This happens while the LHC's magnets accelerate the protons around the ring. But, when the beam reaches full energy, their timing is changed, and it becomes a destruction derby of sorts at the intersections of those 4 points. Installed at each of these 4 points are 4 big detectors - CMS, ATLAS, LHCb, and ALICE. These giant detectors watch as the protons are collided, and by Einstein's famous equation, E = mc2, protons are turned into pure energy, and then pure energy is turned back into mass - but not just protons! Exotic objects that the universe normally tries to hide from us. This is our goal - to understand how the universe works by producing pure energy and watching how it evolves, in order to understand the rule-book of the universe!
Professor Onel and the University of Iowa have been a member of the CMS collaboration since 1993. The CMS detector first started taking data in 2009, and continues running to this day. These experiments tend to take a generation to design, build, and conduct a full experimental program. Current plans have operations continuing until 2035.
The University of Iowa has had a leading role in the design, construction, and commissioning of the Hadronic Calorimeter (HCAL) subsystem, in particular the Hadronic Forward (HF) detector. To give you an idea of what these terms mean, you have to learn a little bit of particle physics. The LHC is called the large hadron collider because it's large, and it collides hadrons. A hadron is a type of particle made of quarks - a proton is a type of hadron, because a proton is made of quarks.
When protons are collided, more hadrons are created, as well as electrons, photons, muons, and other exotic matter, and we need a camera that can photograph each of these different species of matter.

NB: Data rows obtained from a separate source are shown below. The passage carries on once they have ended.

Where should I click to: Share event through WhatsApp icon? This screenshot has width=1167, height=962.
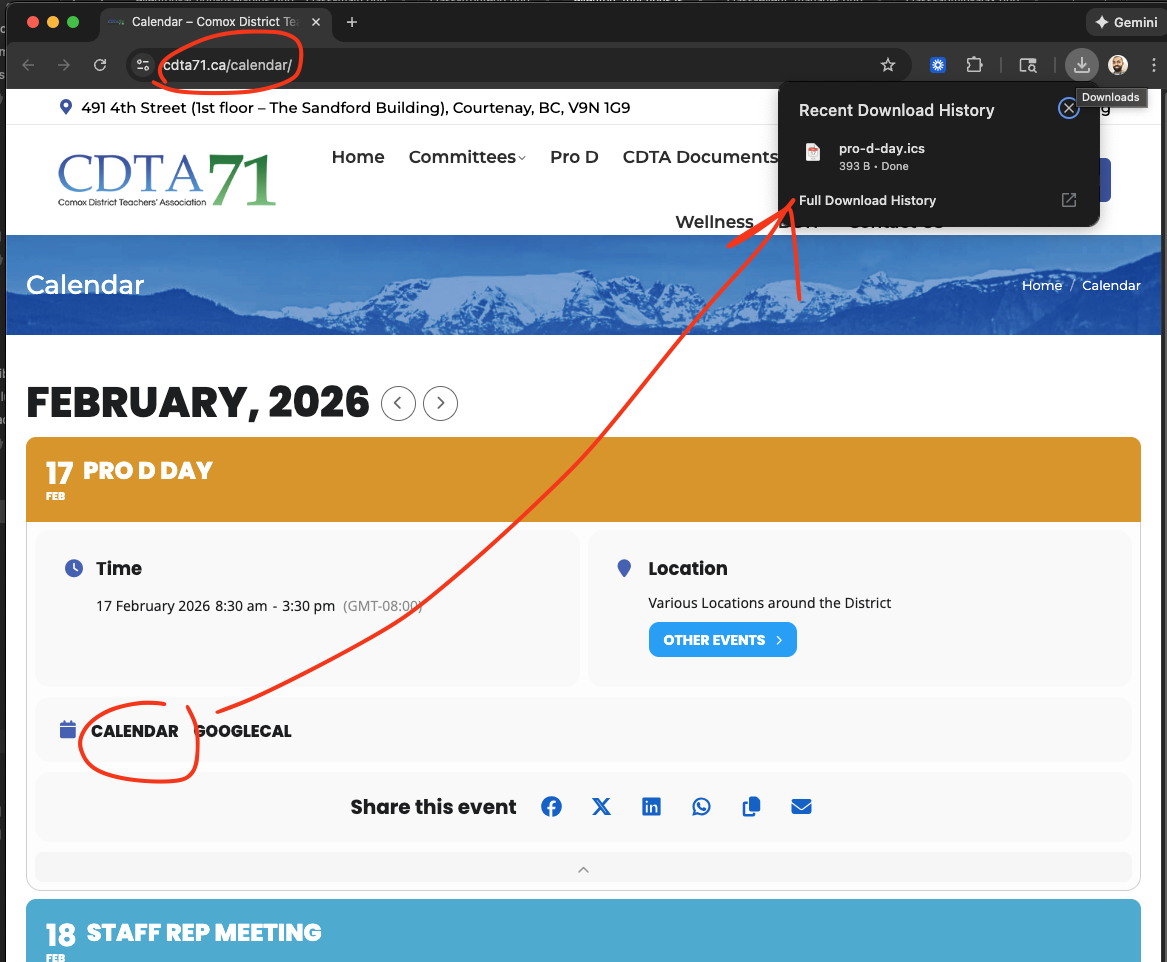[701, 807]
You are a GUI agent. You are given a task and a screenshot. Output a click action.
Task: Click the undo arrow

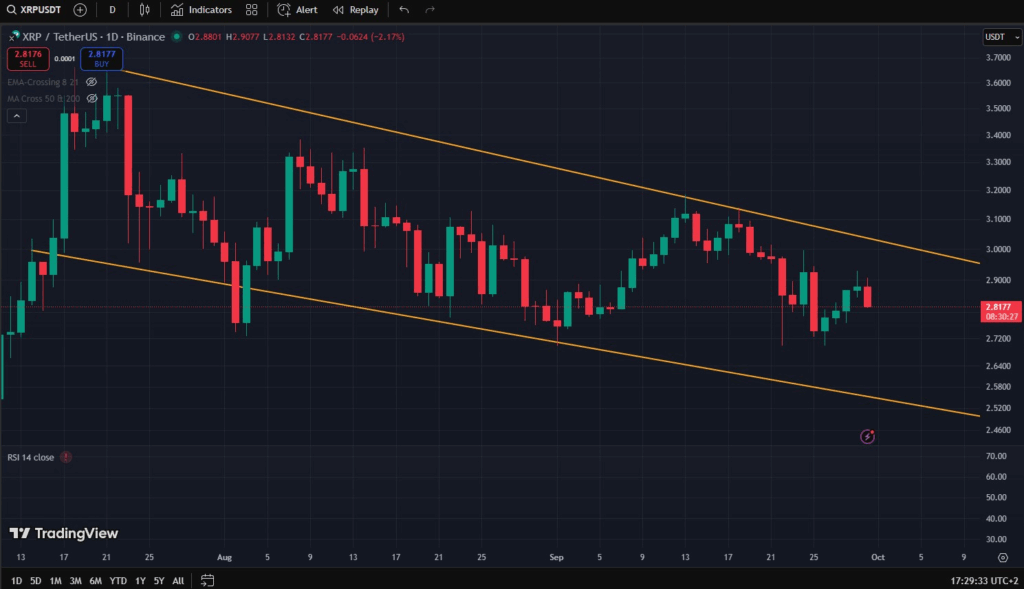pos(404,10)
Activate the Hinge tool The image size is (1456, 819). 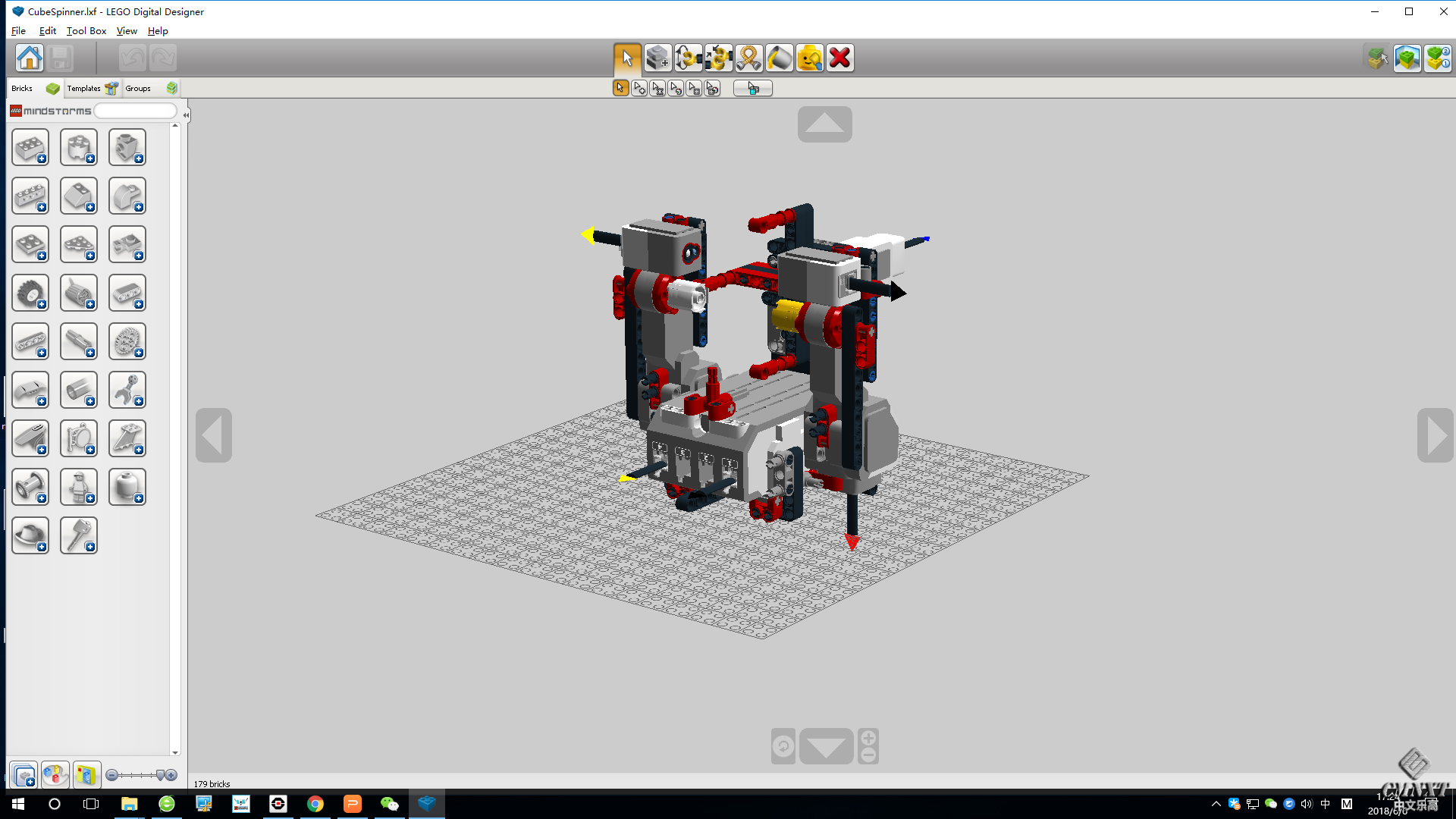tap(688, 58)
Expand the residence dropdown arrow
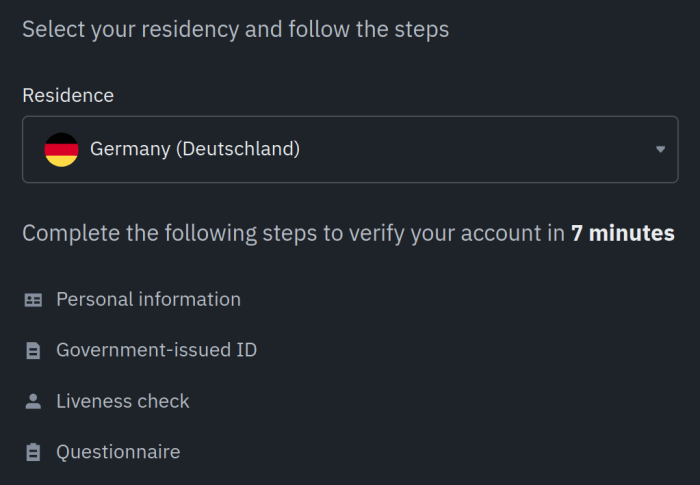 660,150
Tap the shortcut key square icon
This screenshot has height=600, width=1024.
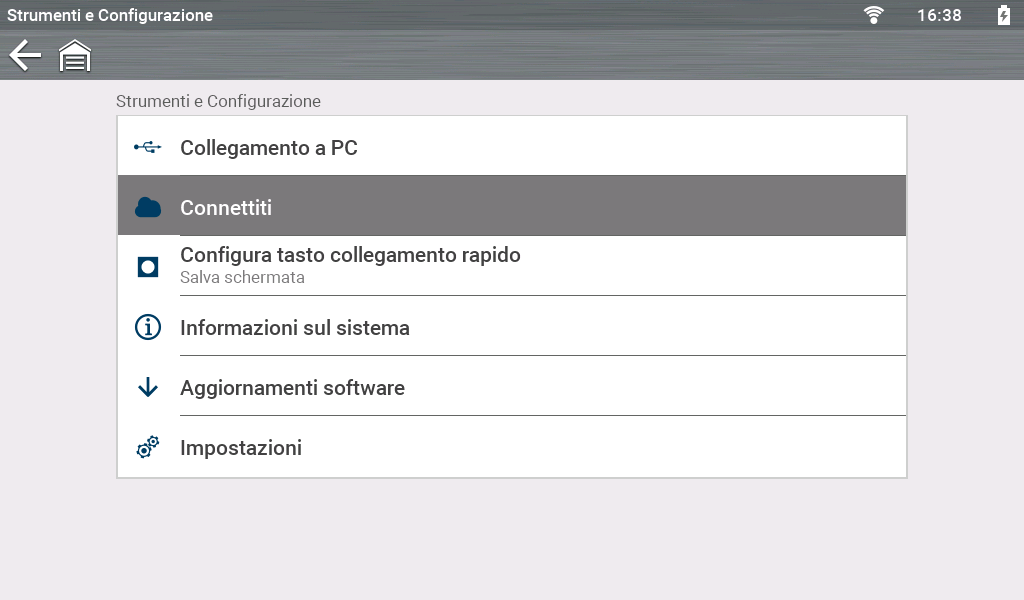(x=148, y=267)
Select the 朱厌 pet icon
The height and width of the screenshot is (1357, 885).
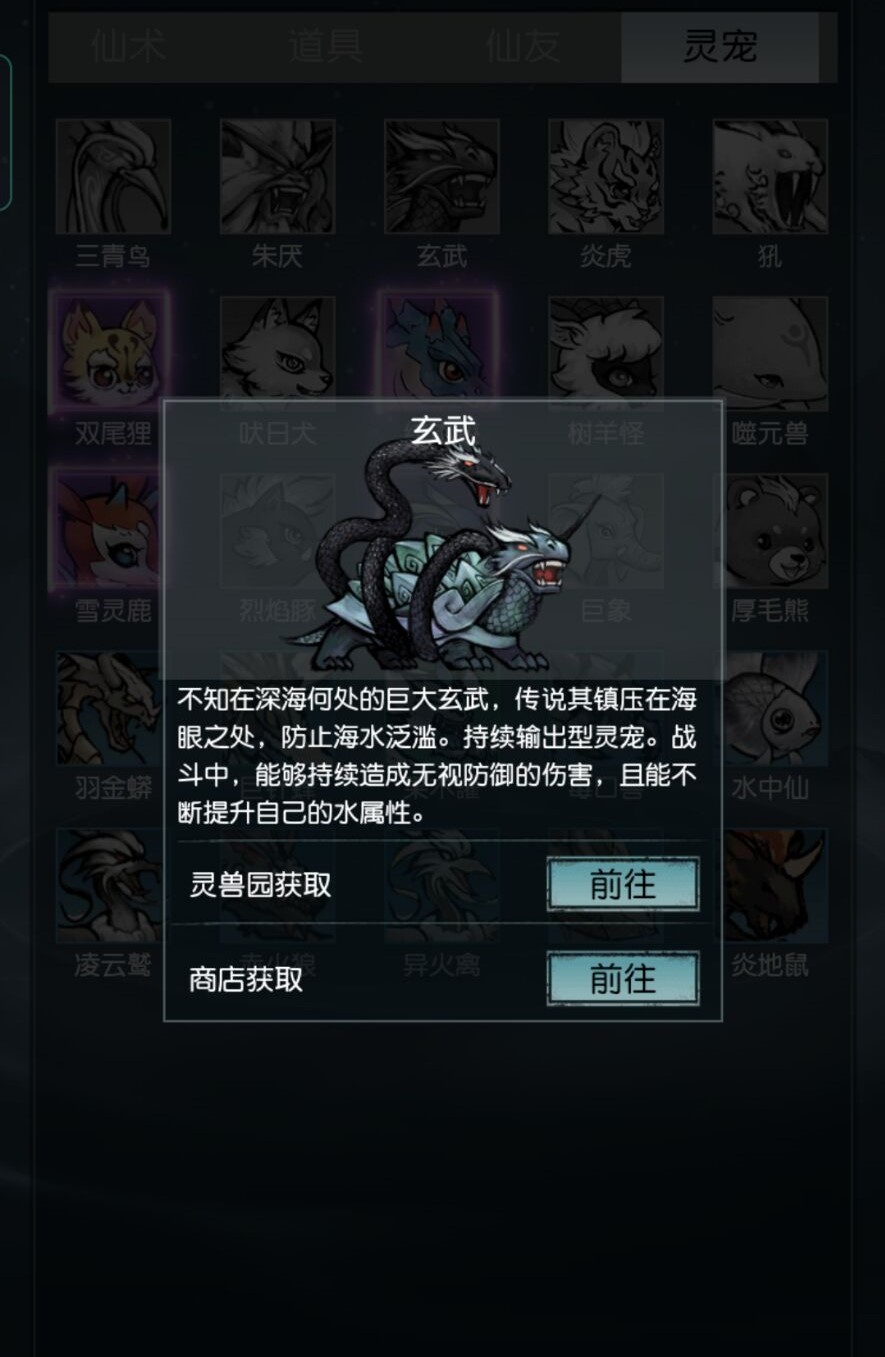coord(277,177)
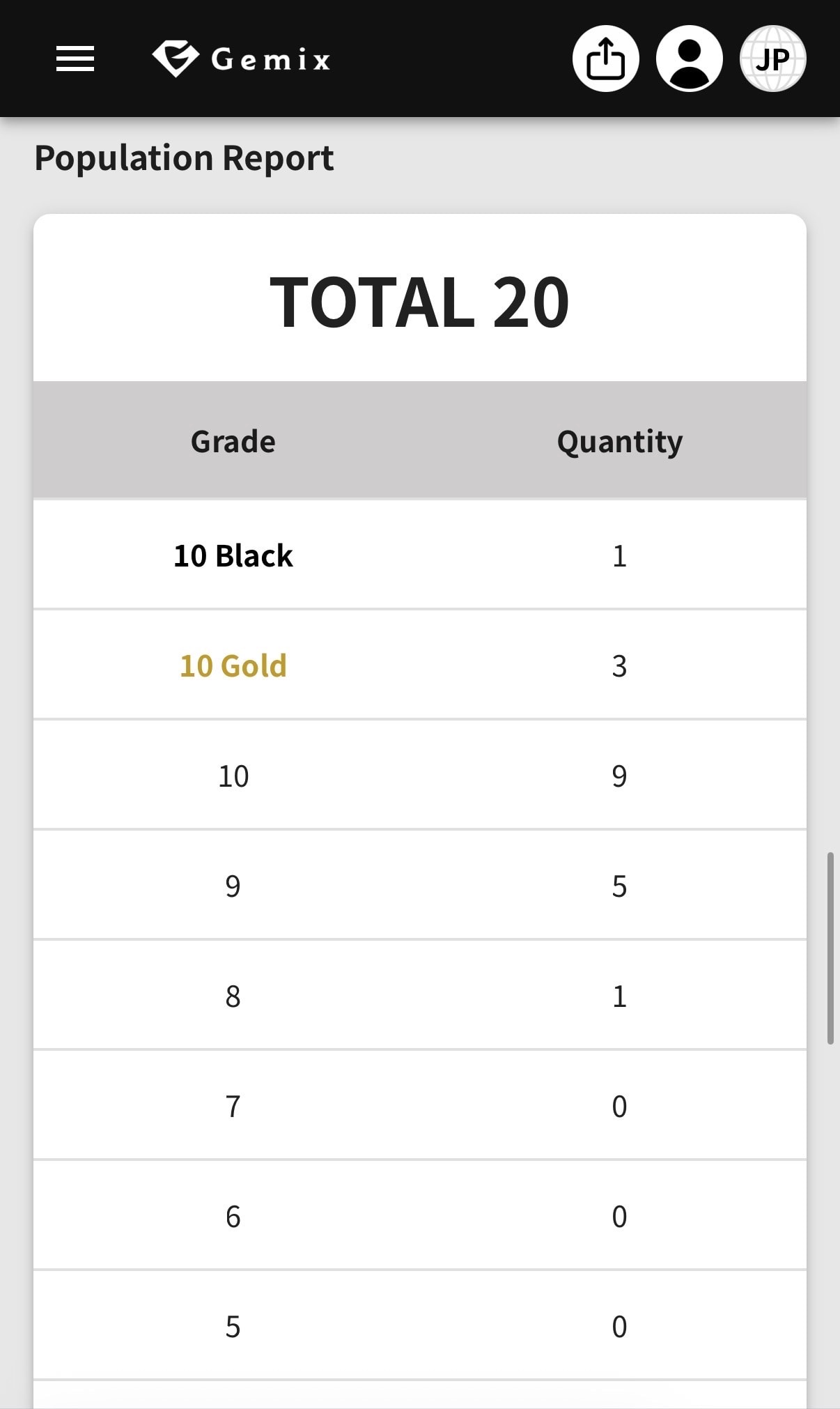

The CMS detector is a glorified half-billion dollar digital camera, designed in sections, with each section dedicated to measuring one type of energy. The HCAL system, of which Iowa is deeply involved with, measures hadrons, or anything made of quarks. The ECAL (electromagnetic calorimeter) measures anything involving charged particles, like electrons. There are two other major parts to CMS in addition to HCAL and ECAL - and that is the Tracker and the Muon system. The tracker does what it sounds like - it takes precise measurements of the tracks particles leave as they traverse the detector. The Muon system is dedicated to measuring the properties of muons produced from the collisions.